軍需工場の変電所
昭和13年、北多摩郡大和村(現在の東大和市)に戦闘機のエンジンを製作する大きな軍需工場が建設されました。東京瓦斯電気工業株式会社(翌年「日立航空機株式会社」となる)立川工場です。工場の敷地北西部に存在した変電所は、高圧電線で送られてきた電気を、減圧して工場内へと送る重要な施設でした。
生き残った変電所
昭和20年、多摩地域一帯の他の軍需工場と同様に、当時の大和村でも合計10回の空襲があったといわれています。うち2月と4月の計3回の空襲では、工場の従業員や動員された学生、周辺の住民など100人を超える方が亡くなり、建物のほとんどが破壊されましたが、変電所は奇跡的に生き残りました。もちろん窓枠や扉などは爆風で吹き飛び、壁面には機銃掃射や爆弾の破片による無数のクレーター状の穴ができました。しかし鉄筋コンクリート製の建物本体は、致命的な損傷をうけなかったのです。

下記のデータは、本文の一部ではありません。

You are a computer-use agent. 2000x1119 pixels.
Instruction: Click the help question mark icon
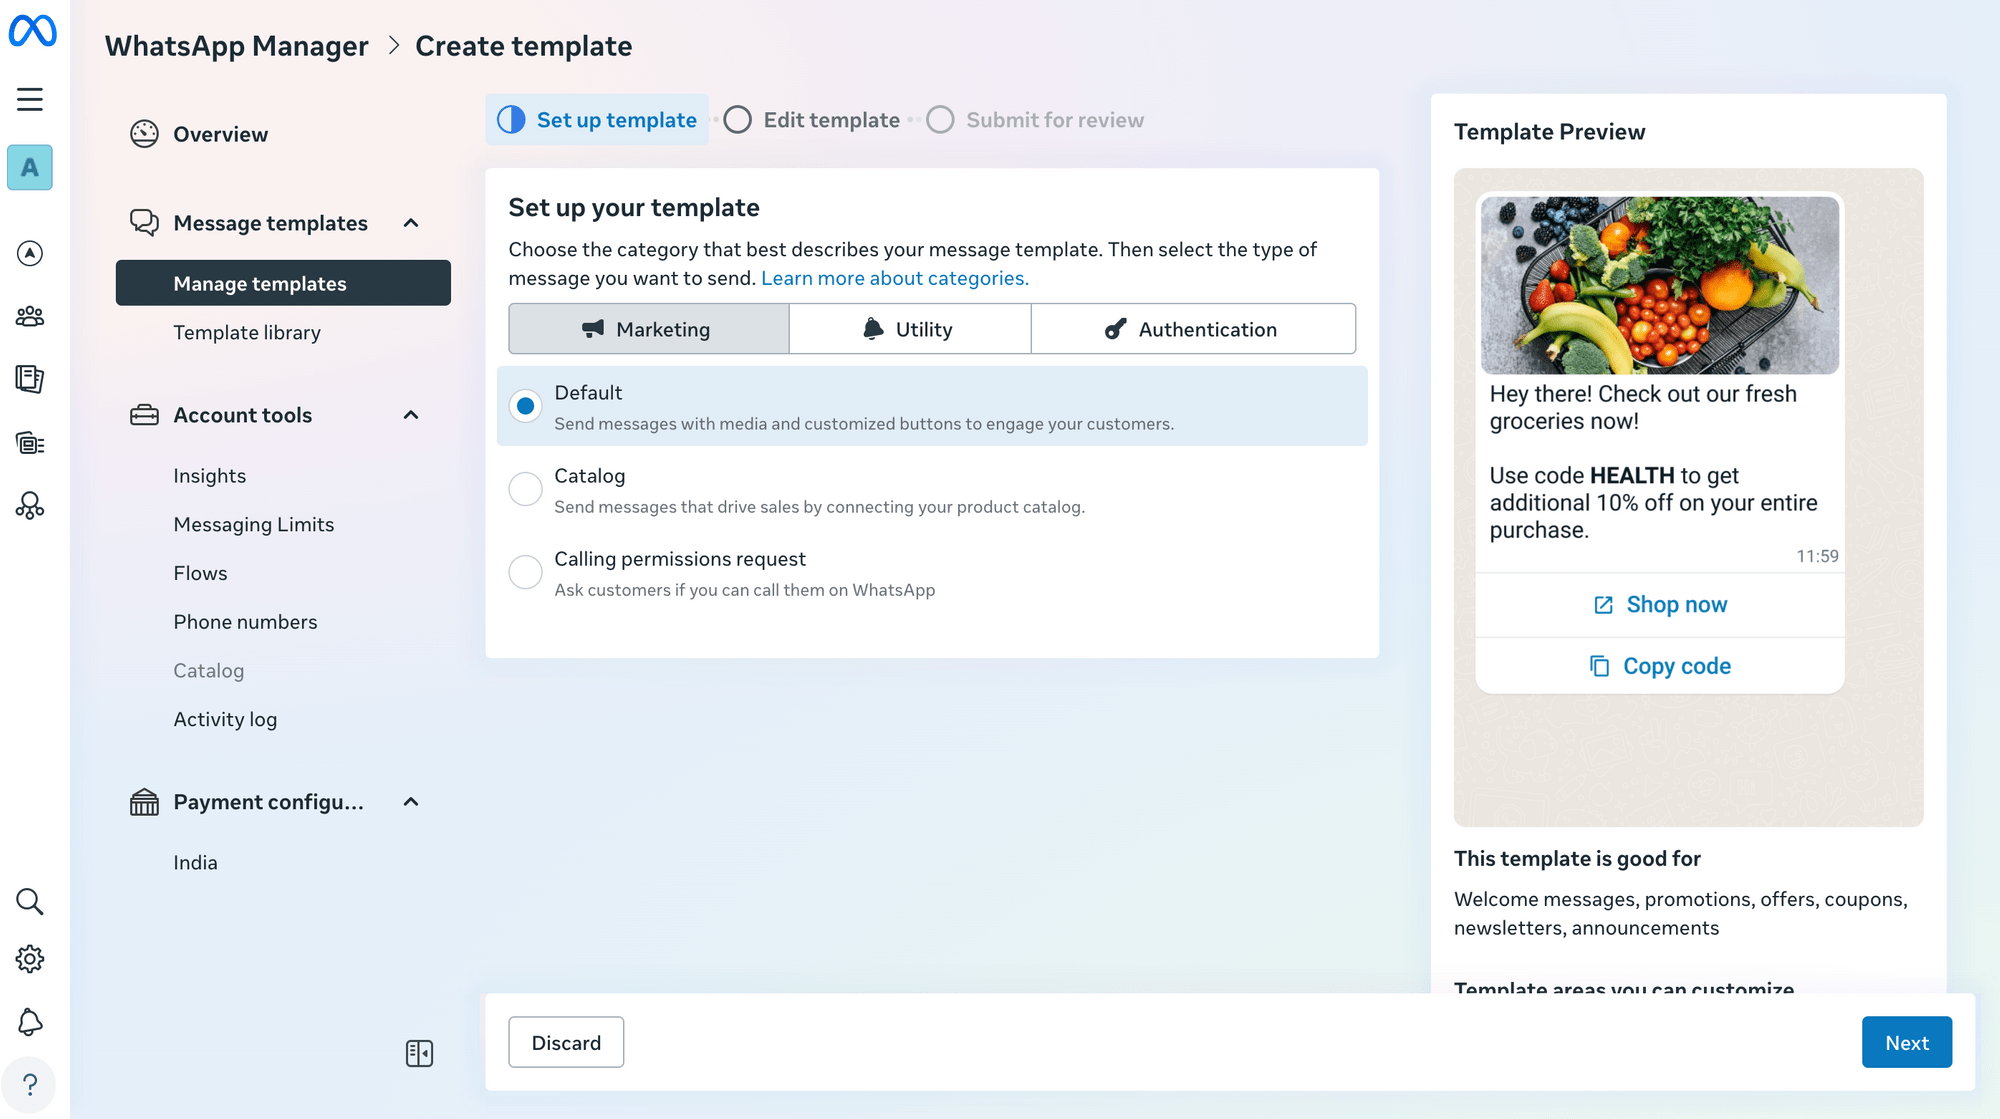coord(30,1084)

戦後、工場はスレートや編み物機の製造など平和産業に転換し、自動車会社との合併や社名変更などを行いながら、平成5年まで操業を続けました。その間、変電所は主要設備機器の更新をしながら、工場へ電気を送り続けていました。しかも、外壁に刻まれた生々しい爆撃の傷跡や内部の一部にも痕跡を残したままの状態で使われていたのです。
戦争を伝える文化財として
平成5年、都立公園の整備のため、変電所を含む工場の敷地の一部を東京都が買い上げることになり、変電施設としての役割を終えました。 しかし、地域住民や元従業員の方々の強い要望により、変電所の建物はそのまま保存されることになりました。保存にあたっては、最後の所有者であった小松ゼノア株式会社や東京都建設局の多大なご理解とご協力をいただきました。 戦争で多くの尊い命が犠牲になったことを、誰よりも雄弁に物語ってくれるこの変電所を、東大和市は平成7年10月1日に文化財に指定し、後世に伝えることにしました。